1 INTRODUCTION TO EIFFELNET

1.1 What is EiffelNet?

The client-server model of computing is quickly gaining ground as a way of optimizing network resources and of building sophisticated and flexible transactional applications.

The object-oriented method of software development, as embodied in Eiffel, potentially provides ideal support for developing client-server applications. The EiffelNet library described in this report makes this potential a reality by addressing one the crucial needs of client-server development: how to exchange objects between software systems. Systems using EiffelNet can exchange object structures with other systems running on the same machine or on different machines; in the case of different machines, the hardware architectures need not be the same. Objects are transmitted using sockets.

Writing client-server applications, especially their communication aspects, is an arduous task; developers must master many tricky details of socket programming and other low-level mechanisms. EiffelNet hides this complexity by providing ready-made classes addressing the most common cases, so that developers only have to describe what is specific to their application, letting EiffelNet handle the whole process of communication and synchronization between clients and servers. This part of EiffelNet is known as the predefined level and for many uses this is the only one that you will need to learn about. For developments requiring a finer degree of control, all the major mechanisms of socket programming are still accessible in a convenient form through more specialized classes.

In offering these varying levels of abstraction and control, EiffelNet follows the principles set by other libraries of the ISE Eiffel 3 environment (see for example the discussion of EiffelLex in reference [2]). Some users require a mechanism that will be very easy to learn and will hide all the details in common cases; other users (or the same at later stages of their work) need to access the whole array of facilities available at the level of the underlying hardware or software. The various components of the library should address all these needs.

This manual describes how to use EiffelNet at its various levels of abstraction.

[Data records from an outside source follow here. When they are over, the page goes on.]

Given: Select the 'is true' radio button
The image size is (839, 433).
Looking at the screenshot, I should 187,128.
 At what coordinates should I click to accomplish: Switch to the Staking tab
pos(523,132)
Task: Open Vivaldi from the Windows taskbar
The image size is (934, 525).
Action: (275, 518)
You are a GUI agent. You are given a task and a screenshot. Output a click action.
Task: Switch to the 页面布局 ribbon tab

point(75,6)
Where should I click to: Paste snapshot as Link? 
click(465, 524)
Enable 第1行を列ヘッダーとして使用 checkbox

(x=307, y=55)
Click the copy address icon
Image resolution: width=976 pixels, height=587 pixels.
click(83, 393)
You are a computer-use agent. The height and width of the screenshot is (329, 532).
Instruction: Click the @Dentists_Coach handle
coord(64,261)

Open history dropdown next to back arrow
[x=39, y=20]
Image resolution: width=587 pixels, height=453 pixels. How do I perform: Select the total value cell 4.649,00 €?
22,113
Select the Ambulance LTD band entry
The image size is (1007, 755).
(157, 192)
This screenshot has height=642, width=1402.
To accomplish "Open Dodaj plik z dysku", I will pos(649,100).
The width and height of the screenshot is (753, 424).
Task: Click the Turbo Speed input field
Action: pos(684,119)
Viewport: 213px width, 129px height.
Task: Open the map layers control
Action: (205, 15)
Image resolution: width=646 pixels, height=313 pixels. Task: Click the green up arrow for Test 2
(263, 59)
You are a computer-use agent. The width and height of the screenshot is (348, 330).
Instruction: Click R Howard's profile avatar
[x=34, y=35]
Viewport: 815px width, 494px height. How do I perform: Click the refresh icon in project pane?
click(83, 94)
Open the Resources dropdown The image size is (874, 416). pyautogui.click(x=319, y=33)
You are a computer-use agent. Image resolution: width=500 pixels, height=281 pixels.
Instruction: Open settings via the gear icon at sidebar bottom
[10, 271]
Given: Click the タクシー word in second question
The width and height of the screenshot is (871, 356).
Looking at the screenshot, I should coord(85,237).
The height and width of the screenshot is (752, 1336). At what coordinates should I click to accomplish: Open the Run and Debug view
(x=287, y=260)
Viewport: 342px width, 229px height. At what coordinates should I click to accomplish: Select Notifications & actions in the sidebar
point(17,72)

1.2 Background and prerequisites

EiffelNet is a component of the ISE Eiffel 3 development environment. Please contact your ISE Eiffel distributor or ISE to find out how to acquire EiffelNet if it is not already part of your delivery.

This manual assumes the following prerequisites:

    Familiarity with the basic Eiffel concepts: classes, inheritance, features, assertions, exception handling (see reference [1] in the bibliography).

    Experience of writing software with Eiffel.

    Basic knowledge of the EiffelBase libraries, as described in reference [2].

Familiarity with the basic concepts of client-server computing will also be helpful (see for example reference [3]); if you are new to this area, however, you will still be able to use EiffelNet, as this manual defines all the needed concepts.

1.3 Organization of this manual

Section 2 discusses the notion of client and server. Section 3 presents an overview of EiffelNet's facilities. Section 4 describes the predefined level: a set of high-level classes that provide a complete framework, covering the most common uses and limiting the developer's work to the strict minimum. Sections 6 to 10 describe the facilities in detail through a set of increasingly ambitious examples (whose texts may all be found in the directory $EIFFEL4/examples/net of the Eiffel distribution). Section 11 is a short bibliography.